Ihr persönliches Lieblingsprojekt aus den vergangenen 30 Jahren?

Das Landesmuseum in Emden, das sich 2001 meldete und sagte, wir müssen dringend etwas machen.

Was wünschen Sie sich für die Stiftung zum 30. Geburtstag?

Ganz allgemein, dass die Kultur oder die Bedeutung der Kultur für unser aller Zusammenleben weiterhin erkannt wird.

Sabine Schormann

Geboren 1962 in Bad Homburg. Sie studierte Germanistik in Mainz und promovierte. Neben journalistischen Tätigkeiten war sie für das Goethe-Museum in Frankfurt/Main tätig. Für die Deutsche Stiftung Denkmalschutz in Bonn etablierte Sabine Schorrmann den bundesweiten Tag des offenen Denkmals. Ab 1997 hatte sie die Ausstellungsleitung von „Planet of Visions“ und „Das 21. Jahrhundert“ im Themenpark der Expo. Seit 2000 ist sie Direktorin der Niedersächsischen Sparkassenstiftung und Geschäftsführerin der VGH-Stiftung.

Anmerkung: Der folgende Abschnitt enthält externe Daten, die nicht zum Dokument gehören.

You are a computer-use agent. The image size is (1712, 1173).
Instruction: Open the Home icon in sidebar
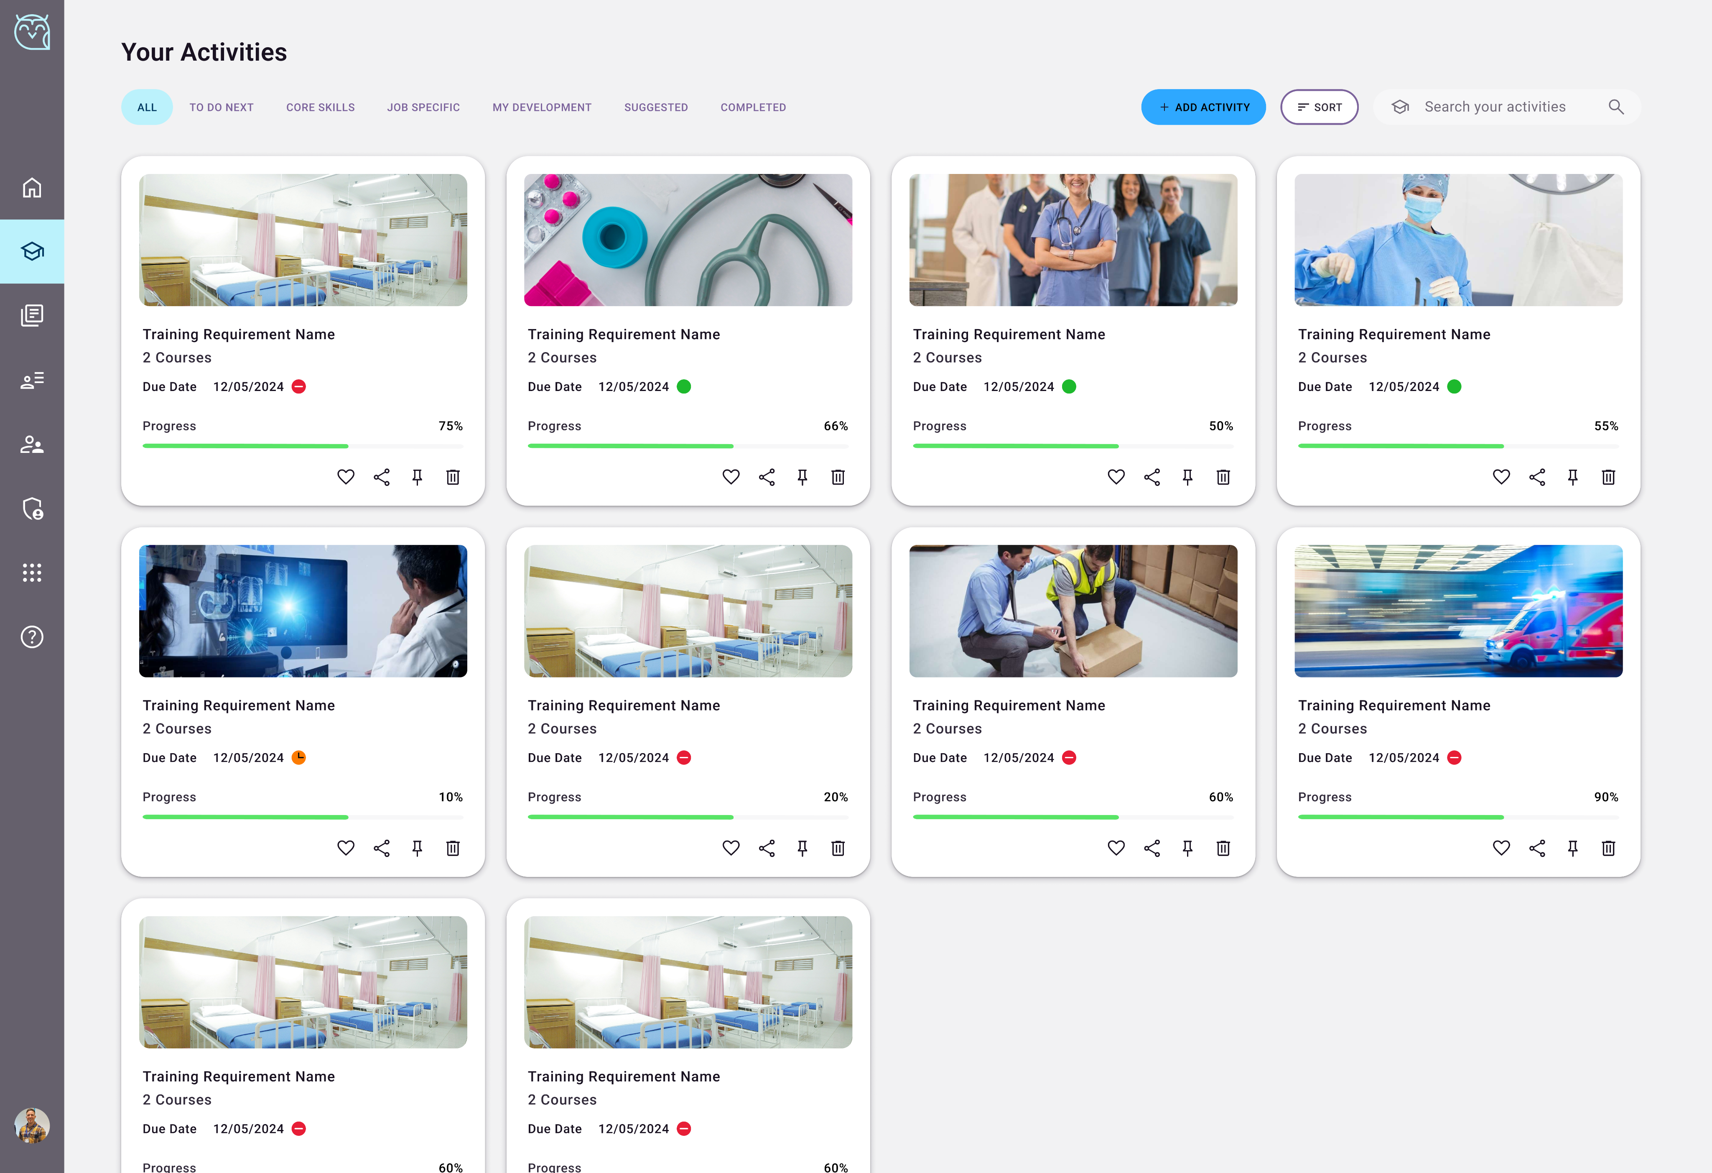pos(32,187)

Das wird gefeiert mit Mädchenchor und viel Kunst

30 Jahre Niedersächsische Sparkassenstiftung, das muss gefeiert werden. Und das passiert zusammen mit der VGH-Stiftung, die 15 Jahre alt wird: Am Sonnabend steigt das Jubiläumsprogramm ab 15 Uhr mit dem Mädchenchor in der Christuskirche („Abenteuer Singen“). Im Museum Wilhelm Busch, im Historischen Museum, im Kunstverein und im SprengelMuseum gibts jeweils ab 15 und 16 Uhr Führungen. In der Marktkirche heißt es ab 19 Uhr „Das Abenteuer beginnt“ mit der Noord Limburgse Brass Band und Rufus Beck. Für Kinder gibt es ab 14 Uhr in der Stadtbibliothek einen Book-Slam, ab 14.30 Uhr jeweils in Sprengel Museum und Kunstverein Experimente und Kunsttauchkurse.